Audit Logs in Apache Kafka

When working in an Apache Kafka cluster, you will encounter various scenarios where you need to troubleshoot and fix the problems or optimize the functionality of the Kafka cluster.

This is where the log auditing come into play. In this tutorial, we will walk you through the process of log auditing in Apache Kafka in a manual technique. Learning how to read and interpret the Kafka logs manually can help you understand the functionality of your cluster and how it works. It can also allow you to quickly automate the log audit process using automation tools such as Elasticsearch.

What Is Log Auditing?

Let us start with the basics and discuss what log auditing is. We can define the log auditing as monitoring and collecting the log data, typically from various sources such as servers, applications, and network devices, to identify the security incidents, troubleshoot issues, and maintain compliance with requirements.

Once we collect the log data, we can analyze it and attempt to find any issues or inconsistencies based on a given set of rules. It also allows us to find suspicious or malicious activities in the server such as locating password brute forcing and more.

Log Auditing in Kafka

In Kafka, we might require the functionality of a log audit to perform various actions. In Kafka, log auditing can be used for several purposes including the following:

Security monitoring – We can use the log auditing to collect and analyze the logs from Kafka and its components. We can then use this data to identify and respond to security threats and suspicious activities such as unauthorized access attempts or data breaches.

Troubleshooting – The second most common use case of log auditing is diagnosing the problems with Kafka by providing a detailed view of its operations and performance which can aid in identifying the root cause of issues.

Performance tuning – Another typical case of log auditing is getting the valuable insight into the performance of Kafka including the rate of data production and consumption, the rate of messages being processed, and the utilization of resources such as disk and memory. We can then leverage this information to create tools and techniques on how to enhance the performance of Kafka.

Important Logs in Kafka

Although the log files that are available in your Kafka cluster will vary depending on the installed version, the following are some log files that you will find useful in your cluster:

server.log – As the name suggests, this log file contains the log messages for the main server. This includes the log messages to start and stop the Kafka server. Depending on the set log level, it may contain messages such as configuration and errors on the server.

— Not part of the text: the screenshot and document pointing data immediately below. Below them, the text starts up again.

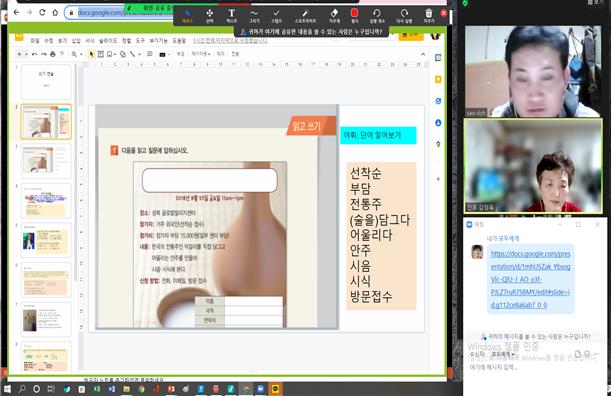611x396 pixels.
Task: Pick the Stamp checkmark annotation tool
Action: pyautogui.click(x=276, y=16)
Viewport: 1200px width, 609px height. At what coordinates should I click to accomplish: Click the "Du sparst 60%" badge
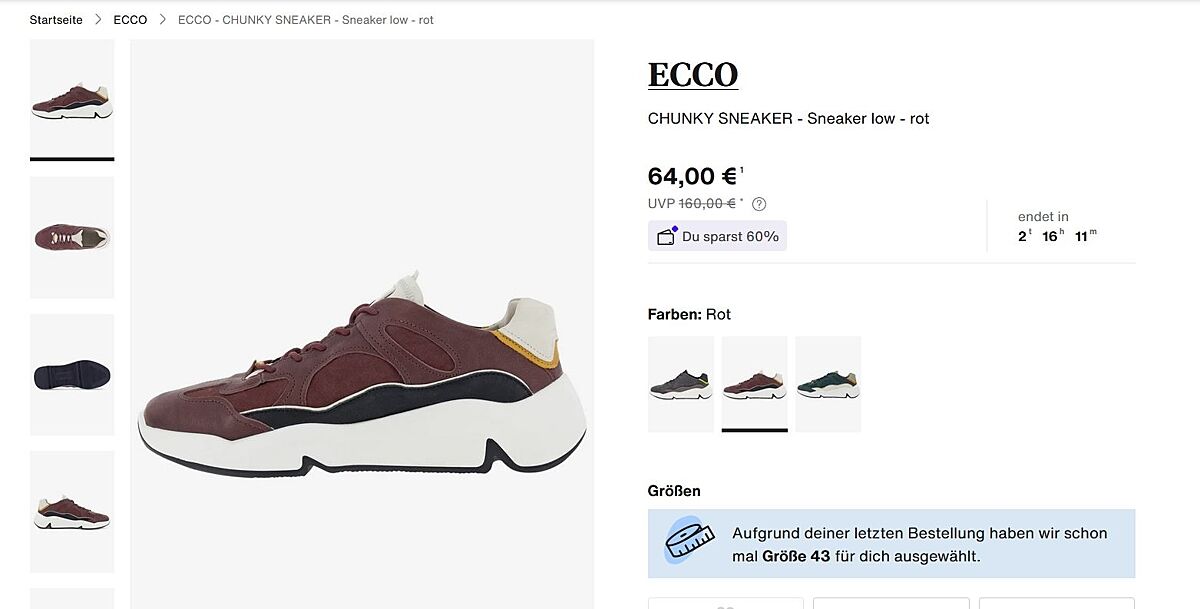tap(717, 236)
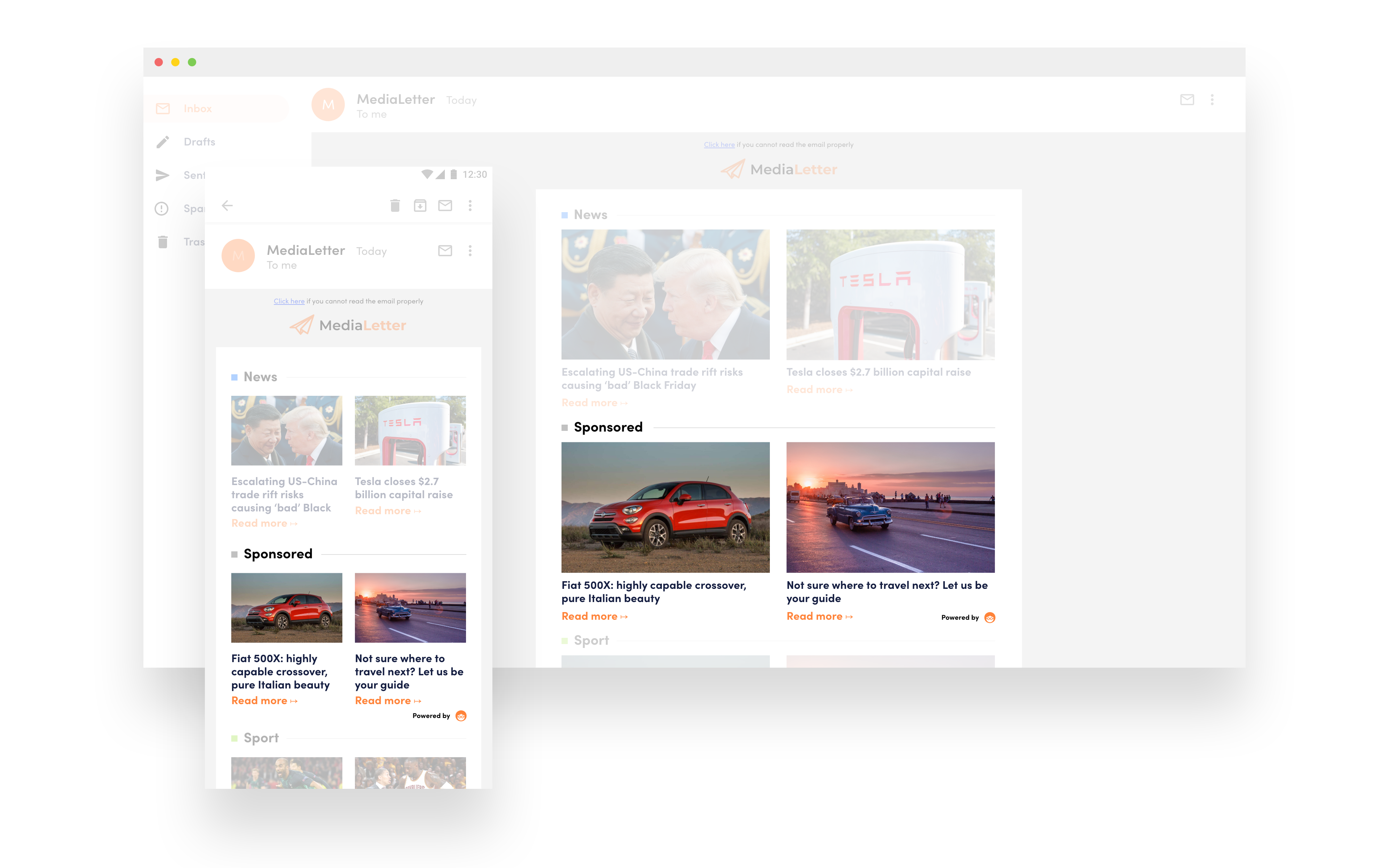Image resolution: width=1389 pixels, height=868 pixels.
Task: Click the trash icon in mobile toolbar
Action: click(395, 206)
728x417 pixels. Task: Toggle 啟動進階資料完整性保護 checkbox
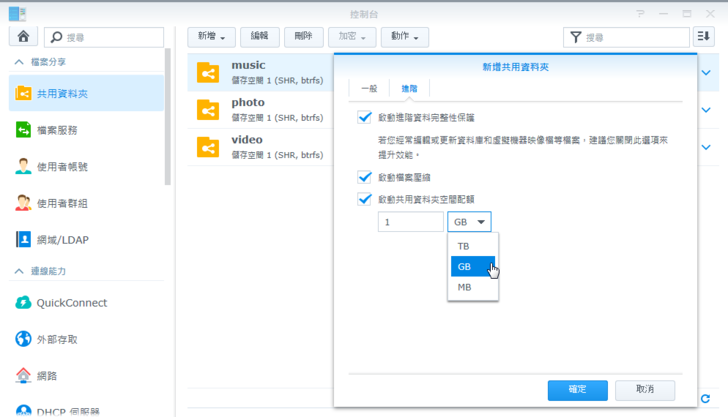pyautogui.click(x=364, y=118)
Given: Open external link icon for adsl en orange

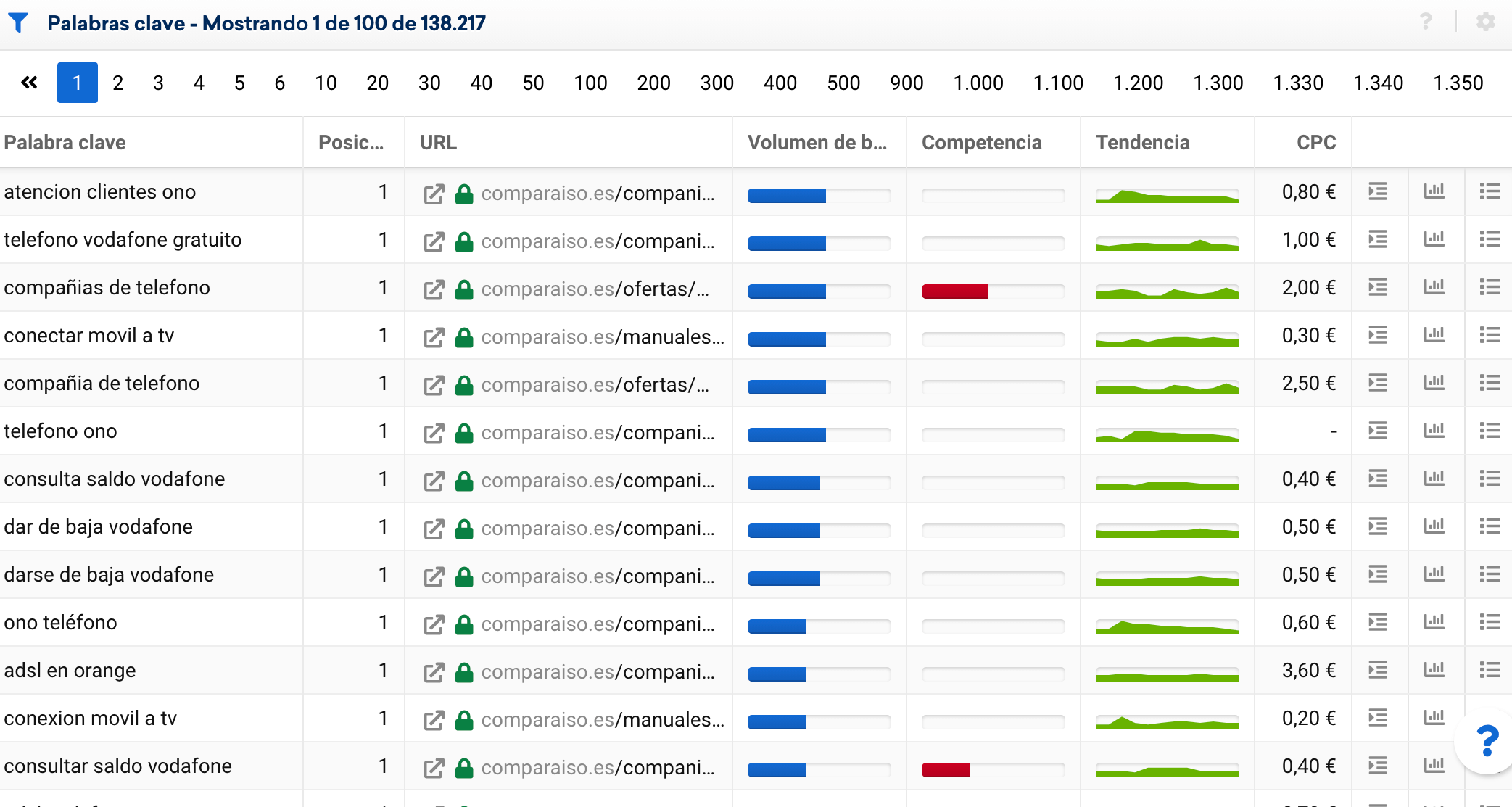Looking at the screenshot, I should pyautogui.click(x=434, y=672).
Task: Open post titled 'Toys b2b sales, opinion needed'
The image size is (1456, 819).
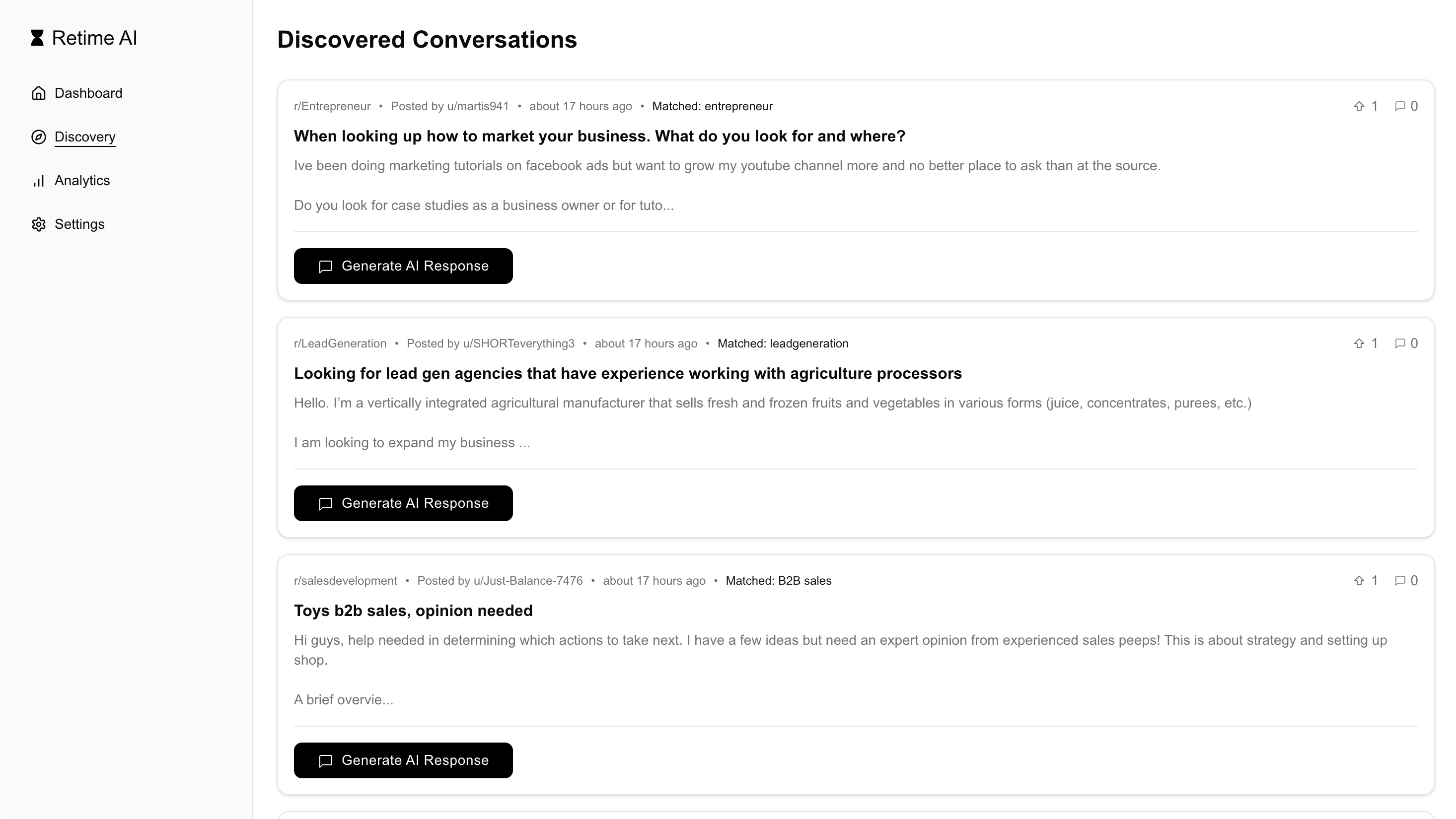Action: pyautogui.click(x=413, y=611)

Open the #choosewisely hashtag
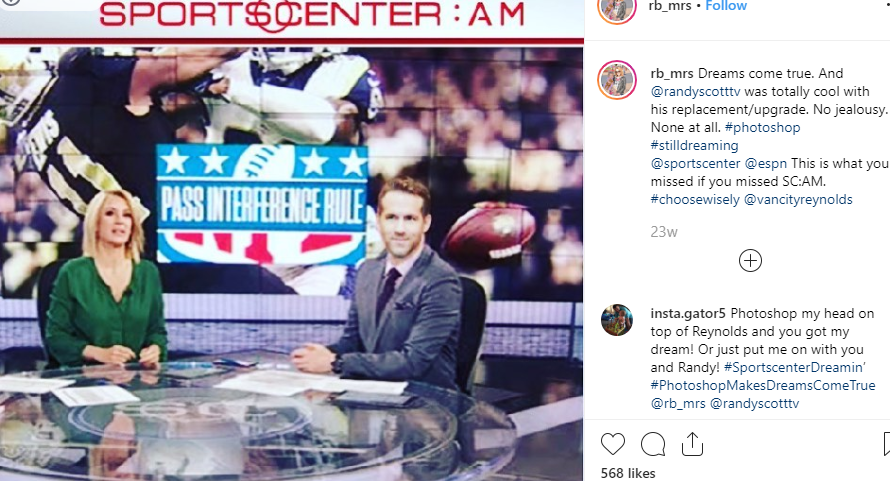pos(695,199)
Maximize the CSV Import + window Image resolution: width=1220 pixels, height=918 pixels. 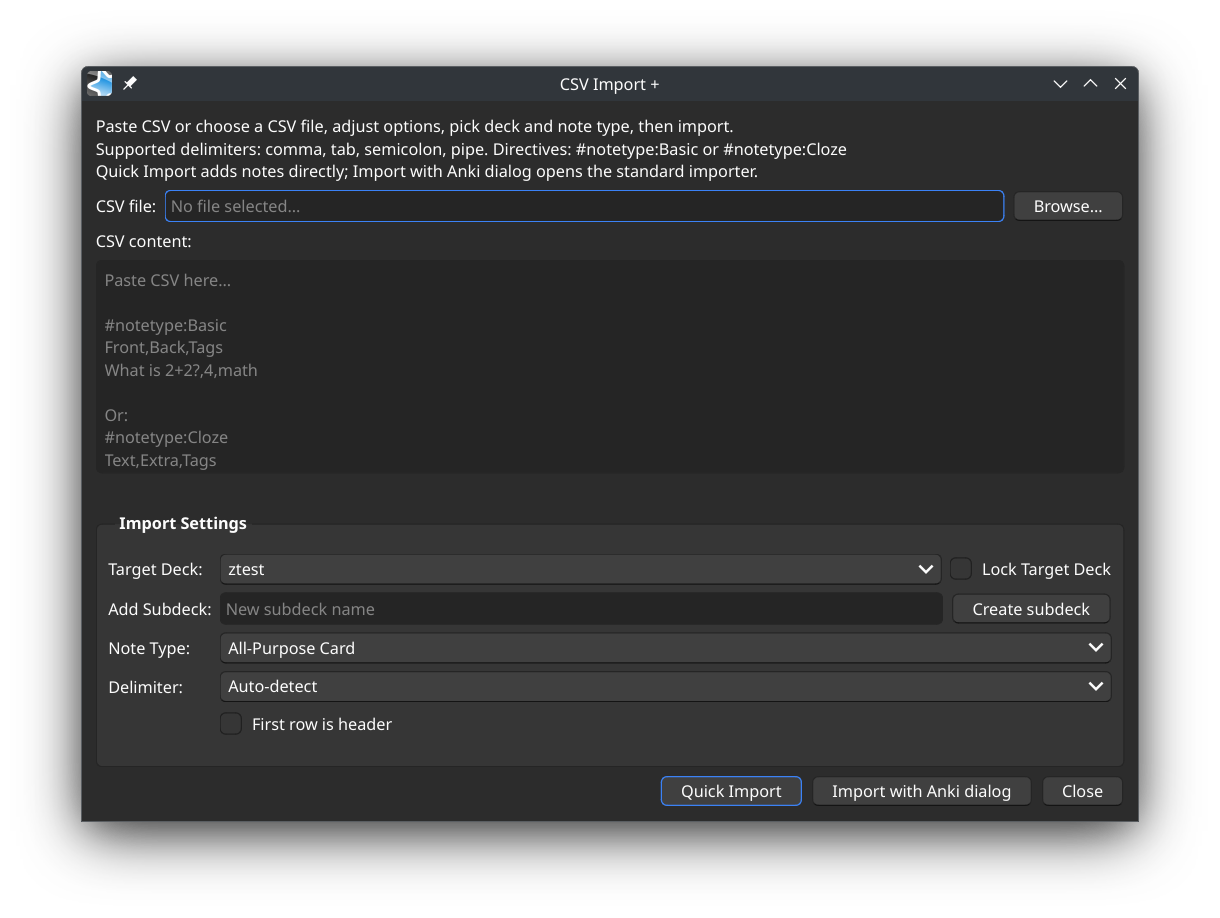pyautogui.click(x=1090, y=84)
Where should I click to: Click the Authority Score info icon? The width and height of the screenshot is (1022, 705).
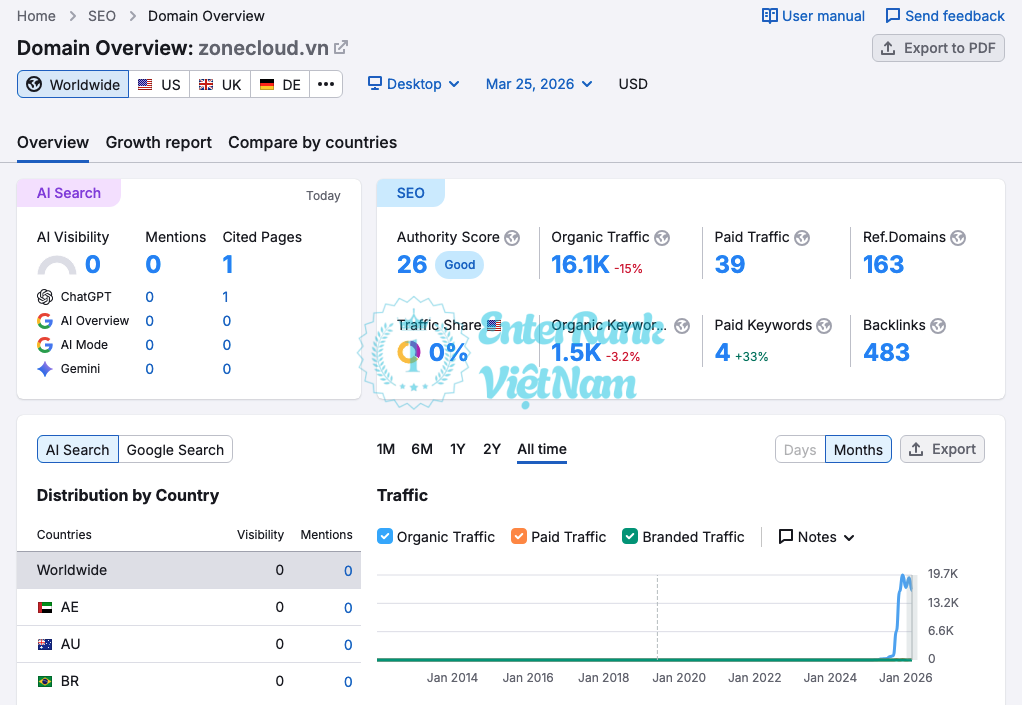pos(511,238)
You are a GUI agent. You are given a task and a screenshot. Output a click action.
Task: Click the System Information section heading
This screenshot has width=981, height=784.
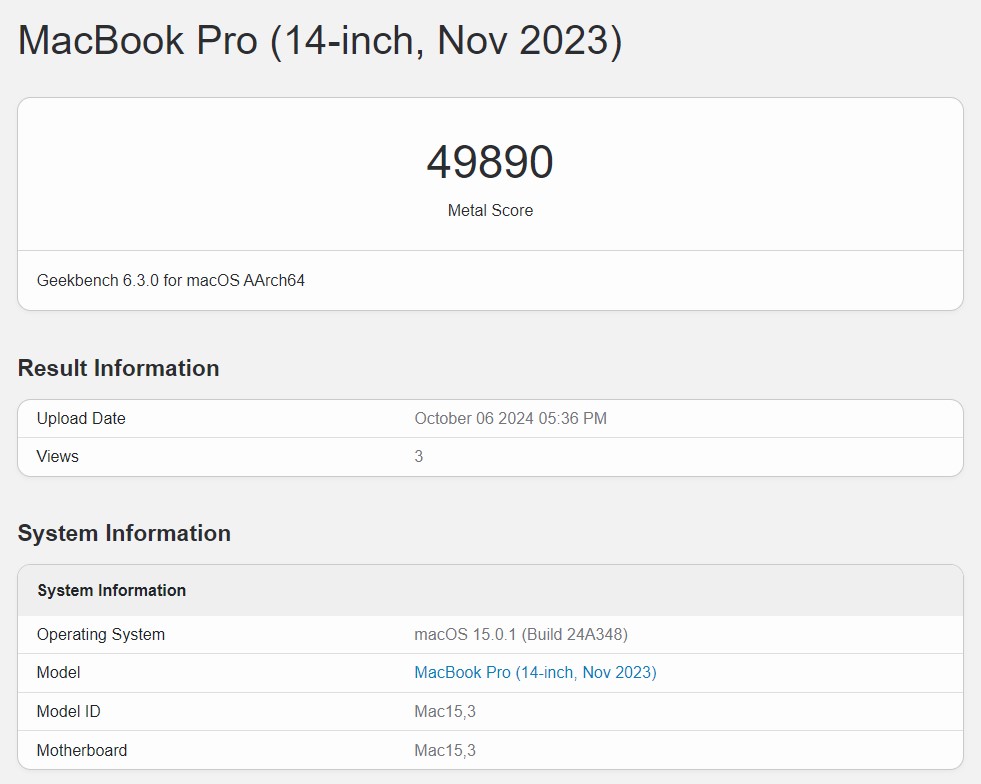124,533
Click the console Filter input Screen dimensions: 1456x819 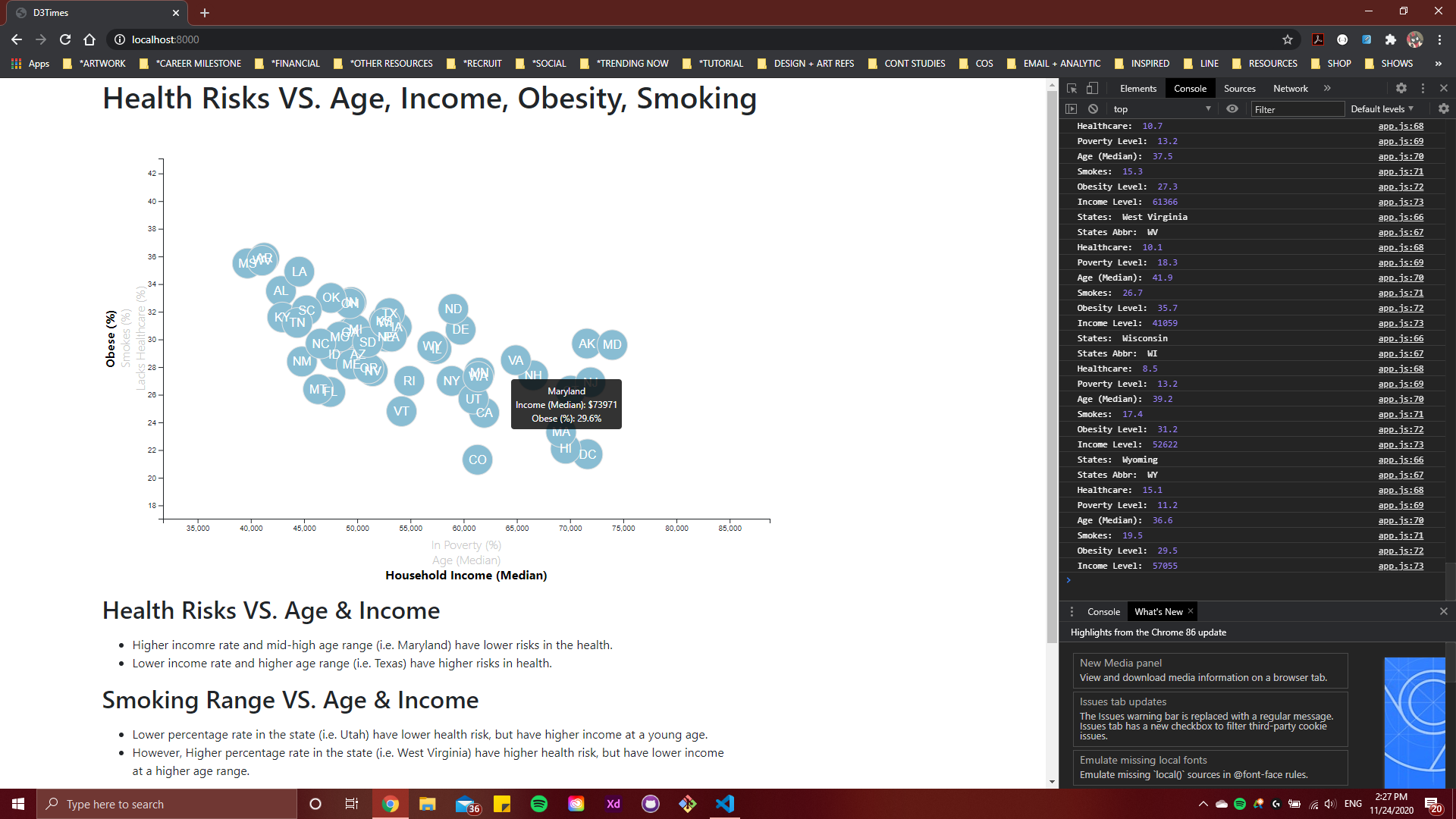point(1297,109)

controller.log – The following log file that you need to be aware of is the “server.log” file. This log file holds the log information about the actions of the Kafka controller including changes to partitions and replicas.

kafka-request.log – This log file, on the other hand, is used to handle the log information about the client request that comes to the Kafka broker. This includes information such as the client type, client ID, response code, etc.

state-change.log – This log file stores the logs about the changes that are made to the partitions, brokers, replicas, etc.

zookeeper.gc.log – This log file is used to store the log information about the Zookeeper manager.

The given log files are some logs that you need to familiarize yourself with to read and audit the logs from the Kafka server.

By default, these log files are stored in the KAFKA_HOME/logs directory.

Reading the Log Files

The main component of log auditing is learning to read the log files. The good thing is that Apache Kafka uses the log4j log formatting. This means that we can easily understand the format from the open documentation.

For this post, we will focus on the “server.log” as it holds the information from the Kafka server. Let us take a look at an example entry from the “server.log” file:

[2023-02-07 02:53:09,718] INFO Registered broker 0 at path /brokers/ids/0 with addresses: PLAINTEXT://v.broker.io:9092, czxid (broker epoch): 25 (kafka.zk.KafkaZkClient)

The previous example is a single entry from the Kafka “server.log” file.

This is what is known as a combined log format. This log format is found in many Apache applications including Kafka and Apache.

The combined log format allows the application to provide a clear and concise log information including the time that the log was generated, the severity of the log message, the content, and the source.

The previous entry contains information such as:

Timestamp – This denotes the time at which the log was written. This follows the YYYY—MM-DD:HH:MM:SS,ms format.

Log Level – The next section denotes the log level that is used to generate the message. In our example, the log level is set to INFO.

Message – The third section shows the log message.

Source – Finally, the last entry shows the source of the log message. In this case, the kafka.zk.KafkaZkClient.

Conclusion

There you have it! An easy way to dissect, read, and understand the log information that is produced by Kafka applications.